Unable to write to file </torch_18692_1954506624>

KeithYin · November 15, 2017, 2:06pm

Ubuntu : 16.04 server
python3.6
pytorch:0.2.0_3

Error : RuntimeError: unable to write to file </torch_18693_1954506624> at /pytorch/torch/lib/TH/THAllocator.c:271

I have encounted this error When run pytorch code in ubuntu server.

when debuging the code, i found the error occured at DataLoader.

The dataset’s __getitem__ method returned (img, label), the img’s type is ndarray. and i also tried returning img Tensor but in that condition, the process is blocked.

The code run properly at local, but failed at server.

What should i do to fix that?

Thanks!

ptrblck · November 15, 2017, 2:48pm

Are you using Docker?
I had a similar issue and had to add the --ipc=host flag.

Please note that PyTorch uses shared memory to share data between processes, so if torch multiprocessing is used (e.g. for multithreaded data loaders) the default shared memory segment size that container runs with is not enough, and you should increase shared memory size either with --ipc=host or --shm-size command line options to nvidia-docker run.

YONG_ZHANG · October 15, 2019, 9:52pm

Solved my problem:+1:

gaily_sun · May 27, 2020, 6:10am

Hi, I use conda create env, pytorch1.2.0 cuda10.0, when train 2epochs, this problem happens, how can i solve it?

ptrblck · May 27, 2020, 8:08am

You might not have enough shared memory, so you could try to increase it on your system (or docker, if you are using it).
I would also recommend to update to the latest stable PyTorch version (1.5) just in case you are hitting an older bug.

If you are using multiple workers in your DataLoader, you could also try to set num_workers=0 for the sake of debugging.

gaily_sun · May 28, 2020, 2:20am

Thanks~ I kill other process, only run this pytorch task, this problem dispears. The reason is my system does not have enough shared memory. Thanks for your reply~

Ekansh · September 13, 2020, 5:54am

Where should I add the --ipc=host flag, notebook, or the command line.

ptrblck · September 13, 2020, 9:51pm

--ipc=host should be passed as an argument to the docker run command.

Ekansh · October 1, 2020, 3:01pm

Is there a way to override the location of /dev/sm (shared memory) for PyTorch.

Reference for skelarn : https://stackoverflow.com/questions/40115043/no-space-left-on-device-error-while-fitting-sklearn-model.
Example : %env JOBLIB_TEMP_FOLDER=/tmp

Please suggest some alternatives

ptrblck · October 1, 2020, 11:36pm

I’m not aware of a way to do so and would recommend to increase the shared memory, if your setup doesn’t provide a sufficiently large amount.

Ekansh · October 2, 2020, 3:08am

Unfortunately for me increasing the shared memory is not possible.

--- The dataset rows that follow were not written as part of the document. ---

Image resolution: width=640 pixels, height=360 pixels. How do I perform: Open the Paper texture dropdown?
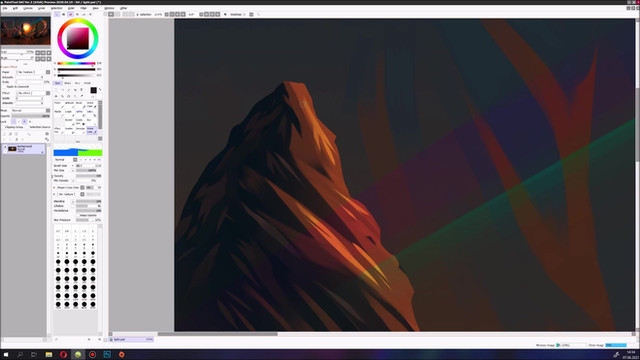point(33,72)
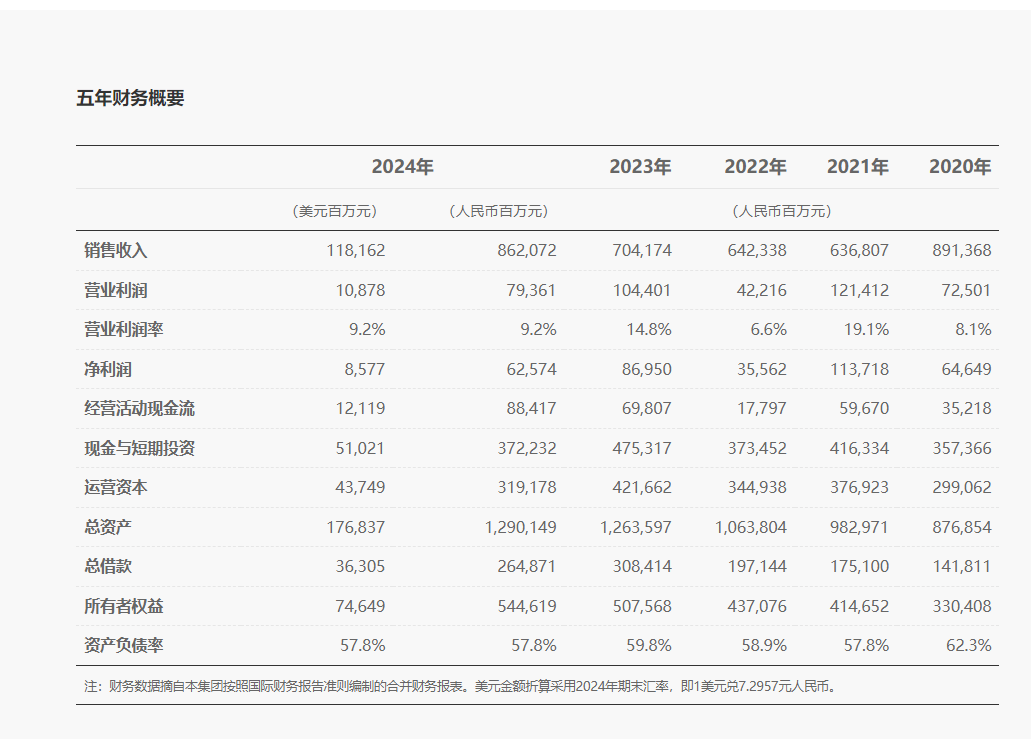The image size is (1031, 739).
Task: Select the 运营资本 row label
Action: click(116, 487)
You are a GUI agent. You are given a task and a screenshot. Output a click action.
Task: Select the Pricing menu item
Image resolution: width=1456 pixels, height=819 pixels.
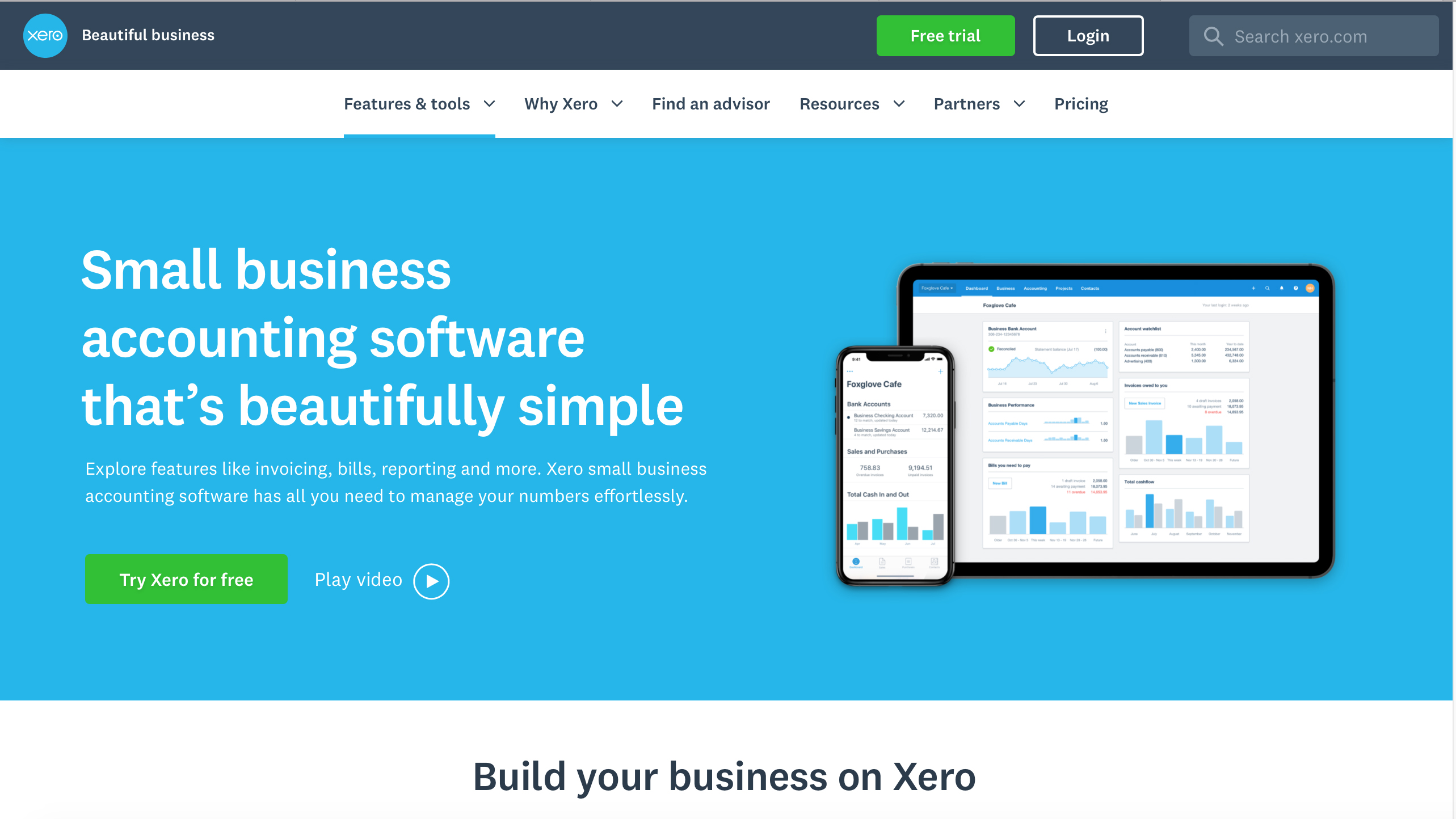pyautogui.click(x=1080, y=103)
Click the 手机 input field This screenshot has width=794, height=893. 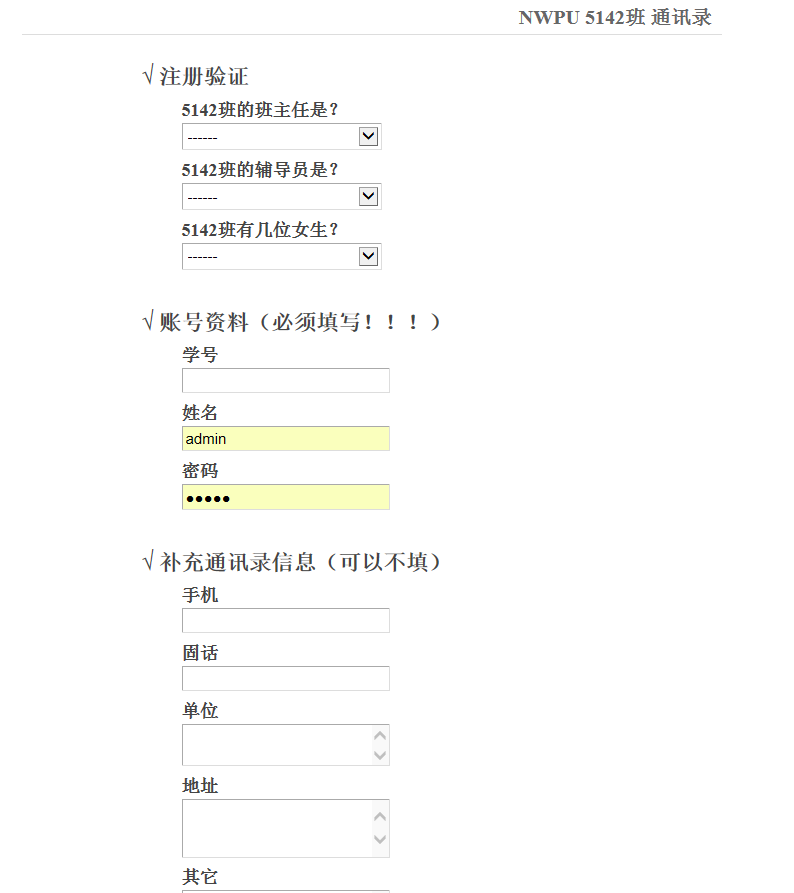point(285,620)
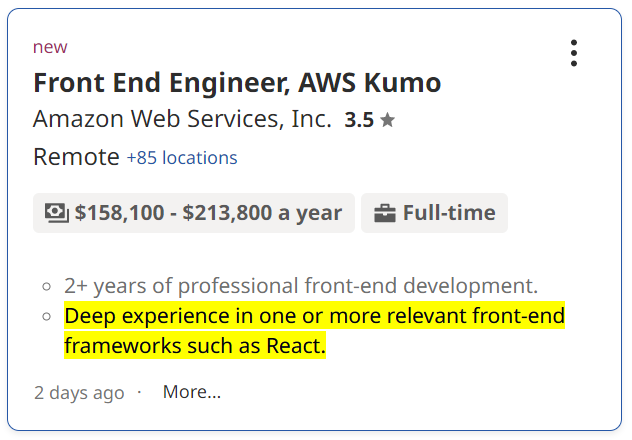The width and height of the screenshot is (632, 440).
Task: Click the bullet marker before 2+ years
Action: [47, 286]
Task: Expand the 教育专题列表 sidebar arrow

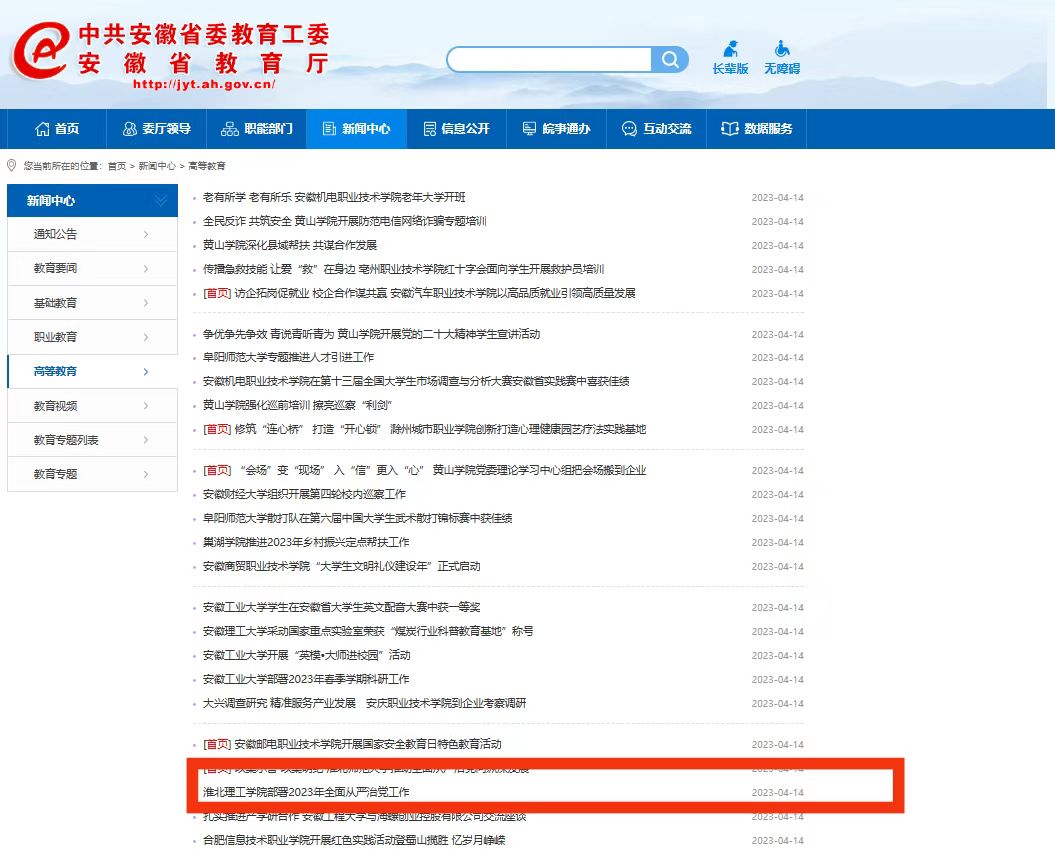Action: tap(146, 440)
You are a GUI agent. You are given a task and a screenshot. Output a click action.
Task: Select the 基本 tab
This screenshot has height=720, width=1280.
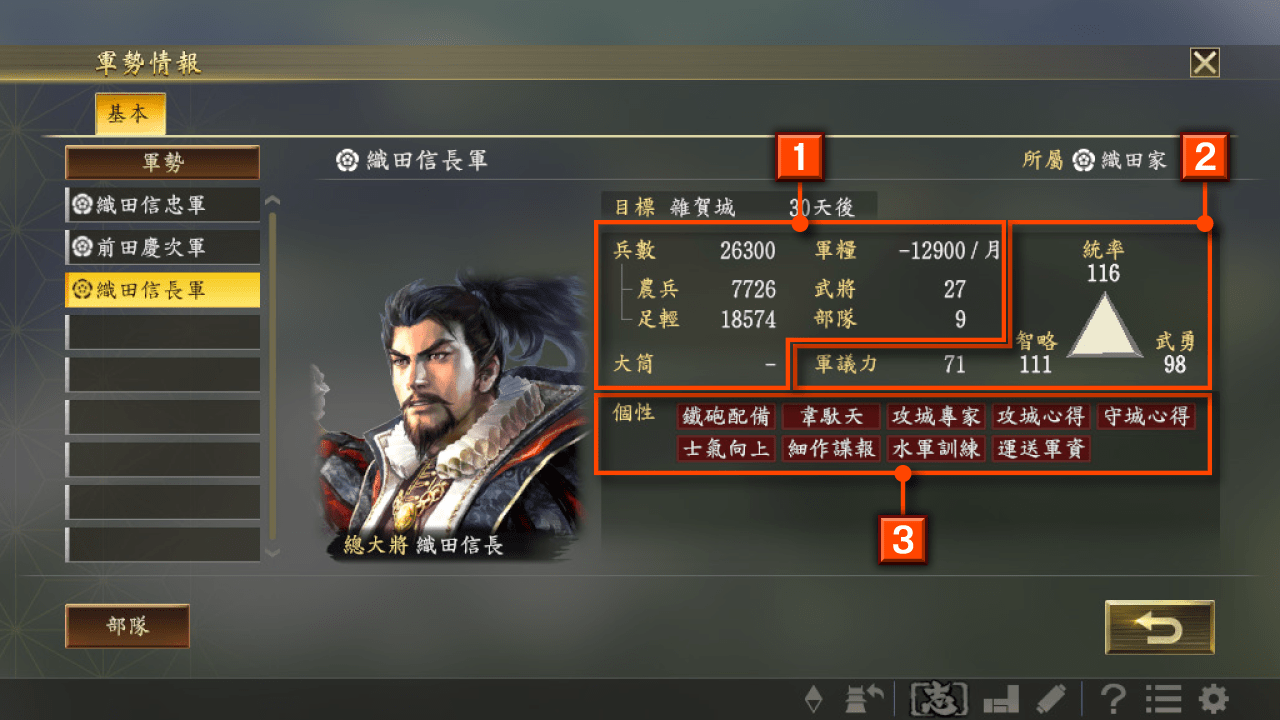click(130, 114)
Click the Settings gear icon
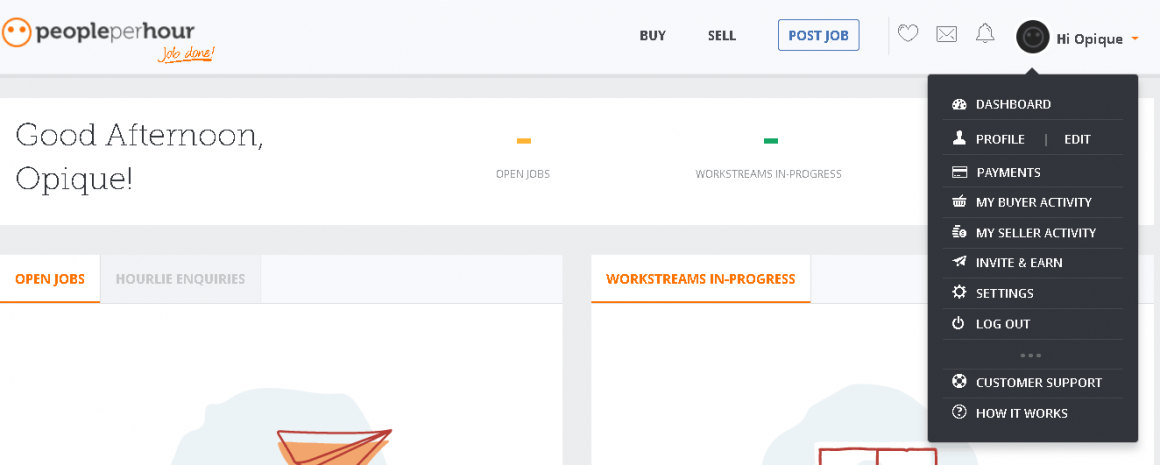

Please suggest alternatives.

ptrblck · October 2, 2020, 5:32am

I don’t know alternatives to shared memory for multiprocessing IPC.
The fallback would be to use the main thread as for the data loading via num_workers=0, but this would also reduce the performance.

Ekansh · October 2, 2020, 6:36am

Yes num_workers=0 works but takes a lot of time to train the model.
Thanks !!

Brendan_Wee · September 22, 2023, 6:54pm

Do you know if there is a way to do this in Airflow? I am running into the same error but am not sure how to provide this argument when using a kubernetes pod operator - airflow.contrib.operators.kubernetes_pod_operator — Airflow Documentation

ptrblck · September 22, 2023, 11:58pm

Unfortunately not as I’m not familiar with airflow.

Brendan_Wee · September 25, 2023, 4:50pm

Thanks for replying, if anyone else runs into this issue with airflow, I was able to solve the issue by following this suggestion.

In a Kubernetes pod operator the arguments looked like this:

from kubernetes.client import models as k8s_models


volumes=[
    k8s_models.V1Volume(
        name="dshm",
        empty_dir=k8s_models.V1EmptyDirVolumeSource(medium="Memory"),
    )],
volume_mounts=[
    k8s_models.V1VolumeMount(
        name="dshm",
        mount_path="/dev/shm",
    )],

SystemErrorWang · March 1, 2024, 4:27am

hello sir, do you have any idea if i came across this problem with kubernotes?

ptrblck · March 1, 2024, 1:51pm

Maybe since kubernetes orchestrates containers and the error is raised by a lack of shared memory.